→ **Aim of the task**
Copy the records out again in full, keeping them identical.

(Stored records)
[Start of section]

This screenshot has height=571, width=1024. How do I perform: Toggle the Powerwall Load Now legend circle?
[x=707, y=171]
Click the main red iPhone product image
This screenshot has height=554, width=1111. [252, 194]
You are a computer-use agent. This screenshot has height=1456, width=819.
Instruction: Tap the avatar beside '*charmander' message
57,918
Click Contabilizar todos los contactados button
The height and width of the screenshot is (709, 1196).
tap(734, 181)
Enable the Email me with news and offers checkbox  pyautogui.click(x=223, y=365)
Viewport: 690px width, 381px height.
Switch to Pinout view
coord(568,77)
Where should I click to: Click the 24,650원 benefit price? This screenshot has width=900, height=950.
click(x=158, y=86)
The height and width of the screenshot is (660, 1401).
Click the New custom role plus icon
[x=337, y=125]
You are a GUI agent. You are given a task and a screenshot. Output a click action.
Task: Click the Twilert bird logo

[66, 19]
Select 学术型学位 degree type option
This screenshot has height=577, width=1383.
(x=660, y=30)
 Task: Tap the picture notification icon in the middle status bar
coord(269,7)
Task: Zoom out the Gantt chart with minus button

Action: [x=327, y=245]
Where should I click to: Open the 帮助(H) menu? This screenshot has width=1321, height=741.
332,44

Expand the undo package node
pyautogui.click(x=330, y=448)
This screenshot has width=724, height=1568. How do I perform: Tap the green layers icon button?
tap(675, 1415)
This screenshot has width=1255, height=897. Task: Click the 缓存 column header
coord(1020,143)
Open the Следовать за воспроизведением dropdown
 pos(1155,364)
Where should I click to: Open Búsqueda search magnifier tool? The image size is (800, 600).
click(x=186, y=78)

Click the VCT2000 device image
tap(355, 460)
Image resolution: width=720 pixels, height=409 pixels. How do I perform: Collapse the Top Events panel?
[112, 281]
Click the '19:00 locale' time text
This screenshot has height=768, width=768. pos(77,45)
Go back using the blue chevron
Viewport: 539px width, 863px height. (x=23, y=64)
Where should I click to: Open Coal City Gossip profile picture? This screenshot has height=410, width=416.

[End of section]

→ **Task solution**
This screenshot has height=571, width=1024. How do I perform: Toggle the Powerwall Load Now legend circle?
[x=707, y=171]
Click the main red iPhone product image
This screenshot has height=554, width=1111. [252, 194]
You are a computer-use agent. This screenshot has height=1456, width=819.
Instruction: Tap the avatar beside '*charmander' message
57,918
Click Contabilizar todos los contactados button
The height and width of the screenshot is (709, 1196).
tap(734, 181)
Enable the Email me with news and offers checkbox  pyautogui.click(x=223, y=365)
Viewport: 690px width, 381px height.
Switch to Pinout view
coord(568,77)
Where should I click to: Click the 24,650원 benefit price? This screenshot has width=900, height=950.
click(x=158, y=86)
The height and width of the screenshot is (660, 1401).
Click the New custom role plus icon
[x=337, y=125]
You are a GUI agent. You are given a task and a screenshot. Output a click action.
Task: Click the Twilert bird logo

[66, 19]
Select 学术型学位 degree type option
This screenshot has height=577, width=1383.
(x=660, y=30)
 Task: Tap the picture notification icon in the middle status bar
coord(269,7)
Task: Zoom out the Gantt chart with minus button

Action: [x=327, y=245]
Where should I click to: Open the 帮助(H) menu? This screenshot has width=1321, height=741.
332,44

Expand the undo package node
pyautogui.click(x=330, y=448)
This screenshot has width=724, height=1568. How do I perform: Tap the green layers icon button?
tap(675, 1415)
This screenshot has width=1255, height=897. Task: Click the 缓存 column header
coord(1020,143)
Open the Следовать за воспроизведением dropdown
 pos(1155,364)
Where should I click to: Open Búsqueda search magnifier tool? The image size is (800, 600).
click(x=186, y=78)

Click the VCT2000 device image
tap(355, 460)
Image resolution: width=720 pixels, height=409 pixels. How do I perform: Collapse the Top Events panel?
[112, 281]
Click the '19:00 locale' time text
This screenshot has height=768, width=768. pos(77,45)
Go back using the blue chevron
Viewport: 539px width, 863px height. (x=23, y=64)
Where should I click to: Open Coal City Gossip profile picture? This screenshot has height=410, width=416.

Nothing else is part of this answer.